Indeed, if Dodd-Frank hasn't changed Wall Street, somebody forgot to tell Wall Street that. You can see that in the chart below. It shows how much the financial system as a whole has borrowed the past 35 years. The simple story is that the more debt the banks have, the more vulnerable they are to even small losses. Think about it like this: If you have $10 and borrow $90 more, it'd take a 10 percent loss for you to be bankrupt, but if you only have $3 and borrow $97 instead, then it'd just take a 3 percent loss for you to be wiped out. Bankers, though, love leverage, because it supercharges their returns —and, as a result, their bonuses. That's why banks have borrowed more and more and more whenever the economy was good, and sometimes even when it wasn't.

Until now, that is.

Now, on the one hand, it's not surprising that bank borrowing crashed during the, well, crash. But on the other, it's at least a little surprising that leverage has continued to contract since then despite the fact that the economy's been expanding and there hasn't been another crisis. That hasn't happened at any other time in recent memory. So why do I say that's only a little surprising? Because that's what you would expect when you tell banks that they can't borrow as much — which is part of what Dodd-Frank did.
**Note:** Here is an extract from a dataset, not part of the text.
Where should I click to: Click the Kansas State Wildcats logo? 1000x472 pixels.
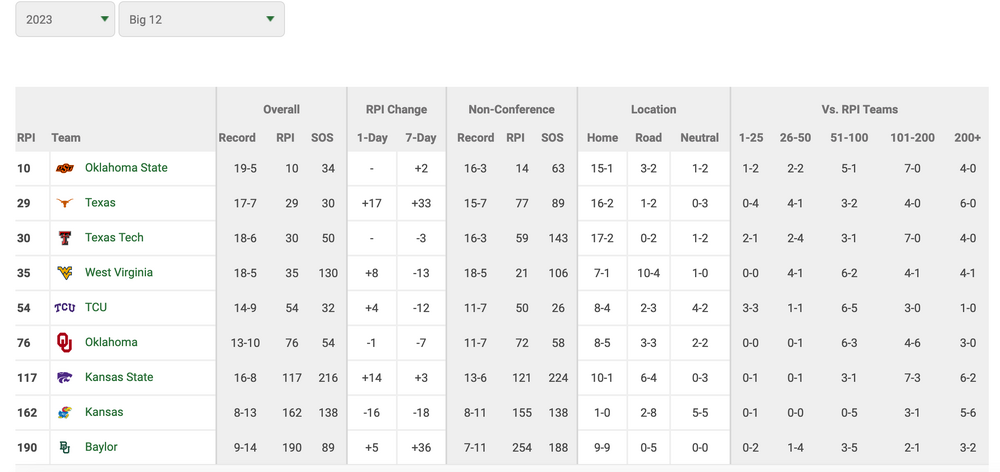coord(65,378)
It increased capital requirements, and, lo and behold, banks are reducing their leverage. Wall Street, in other words, isn't allowed to take as many or as big risks as before. The result is a smaller financial system — the big banks cut another 100,000 jobs last year — and a safer one, too.

But does safer mean safe enough? Maybe not. The big banks, after all, are even bigger than they were in 2008 because of all the shotgun marriages back then between banks that were failing and banks that were about to fail. Sanders, for his part, thinks that the best way to deal with this is to break them up based on what kind of business they're in. So instead of having megabanks that take in deposits and sell stocks and bonds, you'd have commercial banks that just did the first part and investment banks that just did the second. That's the same system we had between 1933 and 1999 — what's known as Glass-Steagall — a time when we had precisely zero financial crises. So wouldn't it work again?
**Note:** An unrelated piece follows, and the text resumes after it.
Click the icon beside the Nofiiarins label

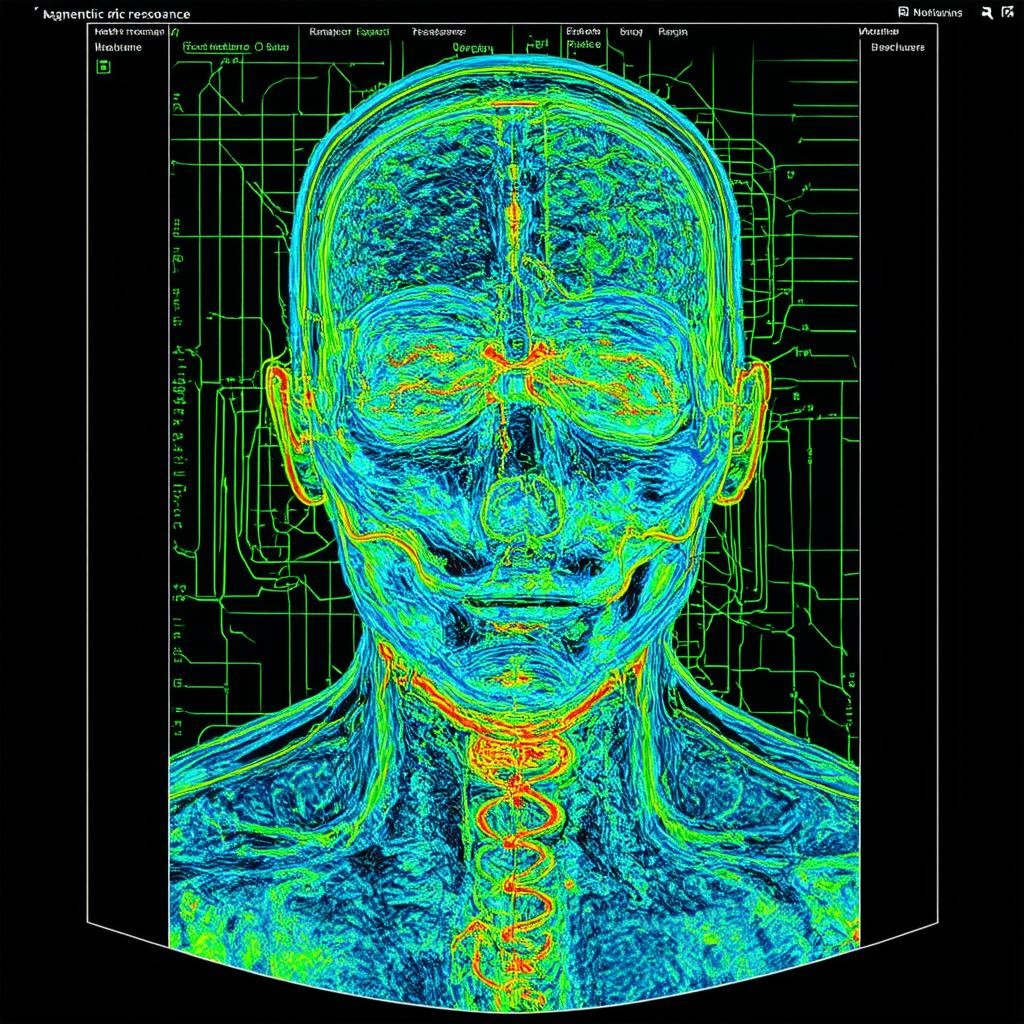(x=903, y=12)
Not if we leave the financial system so susceptible to runs. The easiest way to think about this is to realize that there are really two kinds of banks. First, there are the regulated ones that are actually called "banks" and have a safety net to stop any runs from starting. And second, there are the unregulated ones that are called other things — money-market funds, hedge funds, private equity funds and broker-dealers — that are one self-fulfilling panic away from losing your money. The 2008 crisis, then, was the result of a run on this so-called shadow banking system that turned into a run on the regular banking system. Glass-Steagall wouldn't have prevented that. Indeed, it was standalone investment banks such as Bear Stearns and Lehman Brothers that almost dragged down everyone else.
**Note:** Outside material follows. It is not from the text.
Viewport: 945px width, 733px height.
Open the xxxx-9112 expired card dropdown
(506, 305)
That doesn't mean breaking up the big banks isn't a good idea. It might be — but only insofar as that keeps them from having the clout to roll back other reforms. It's about power, not economics. If we want to make banks safe enough to fail, though, we should do more of what's already working. That might mean bigger capital requirements for bigger banks — which might persuade them to break themselves up — or telling shadow banks that they have to play by the rules, too, and hold more capital themselves. But to do any of that, we have to admit that what's already working is, in fact, working.

What do we want? Incremental change. When do we want it? As soon as there's a president and Congress to give it to us.